## READING TEXT
Another approach was necessary.
Let's review what we know for sure:
- Redirecting 2>NUL uses the first free handle
- Redirecting a used handle uses another free handle, whereas redirecting a free handle does not
- These two unknown handles are below the first remaining free handle
To remove the quantum uncertainty, instead of trying to avoid these unwanted used handles (which I just proved was impossible), we actually must force their creation!
The algorithm for doing that is easy:
- We know that handles 0 to 3 are always used. 0 to 2 by cmd.exe; 3 either by the user, another script, or the 2>NUL redirection within our test.
Let's use 3 as the redirected handle.
- Redirecting handle 3 creates a backup in the next free slot. So Handle 4 will also be in use, either by the user, another script, or the 3>&M redirection within our test.
- It's sufficient to start testing duplications at handle 5, since 3 & 4 will be found used in any case.
Furthermore, we know that below that first free handle, there are exactly TWO unidentified free handles.
Identifying the second one is easy:
We know that 4 <= H < first free handle. (As handle 3 is still used at least by the first unidentified handle.)
So doing a redirection test of the first free handle, duplicating handles 4 to first_free_handle-1, gives it to us.
Only one unidentified handle remains, below that last one we found. The quantum uncertainty has shrunk some more
Here, we apply another fact that was discovered in the previous thread:
- If only one used handle remains in the list, it's necessarily the unknown one used by the 2>NUL redirection.

## GIVEN INSTRUCTION 1
Transcribe the stretch of the handle-redirection text from "Another approach was" through "2>NUL redirection within our test.".

## EXERCISE MATERIAL
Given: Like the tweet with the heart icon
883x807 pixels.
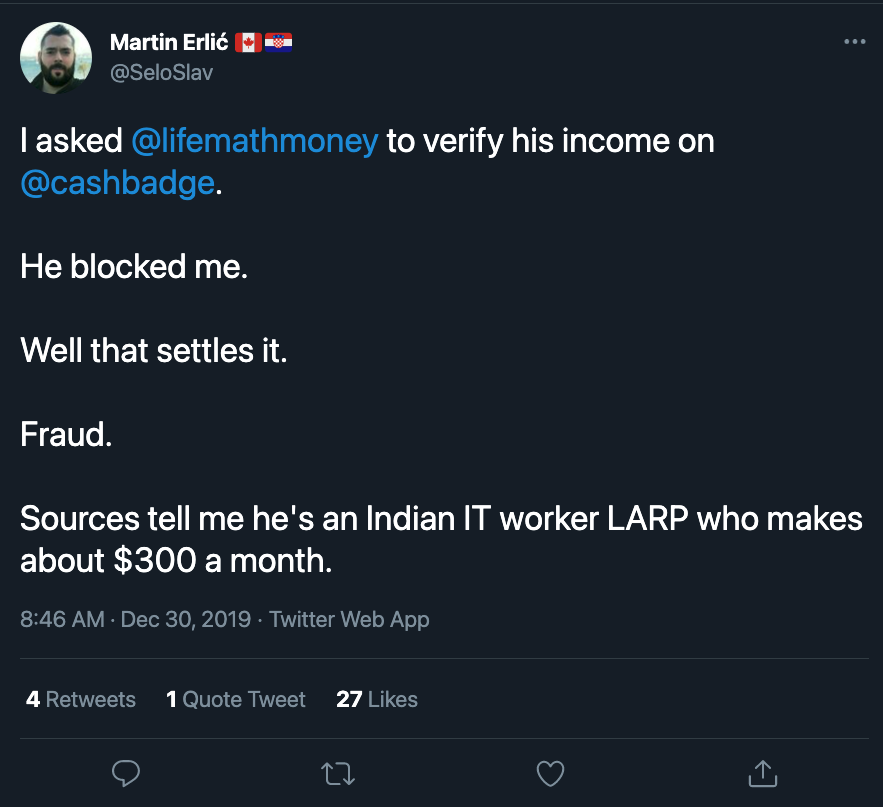Looking at the screenshot, I should point(550,774).
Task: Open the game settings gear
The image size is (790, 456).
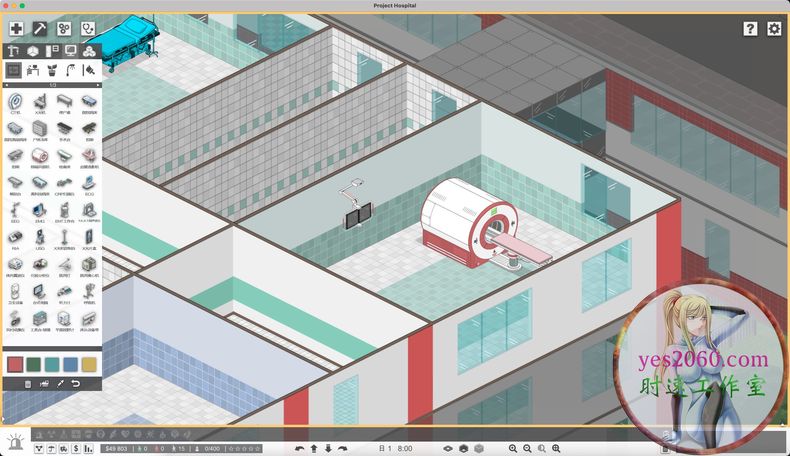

## GIVEN INSTRUCTION 2
Filter the rows down to the lines that contain the word "Like", and copy each of those lines.

## FULL OUTPUT 1
Another approach was necessary.
Let's review what we know for sure:
- Redirecting 2>NUL uses the first free handle
- Redirecting a used handle uses another free handle, whereas redirecting a free handle does not
- These two unknown handles are below the first remaining free handle
To remove the quantum uncertainty, instead of trying to avoid these unwanted used handles (which I just proved was impossible), we actually must force their creation!
The algorithm for doing that is easy:
- We know that handles 0 to 3 are always used. 0 to 2 by cmd.exe; 3 either by the user, another script, or the 2>NUL redirection within our test.

## FULL OUTPUT 2
Given: Like the tweet with the heart icon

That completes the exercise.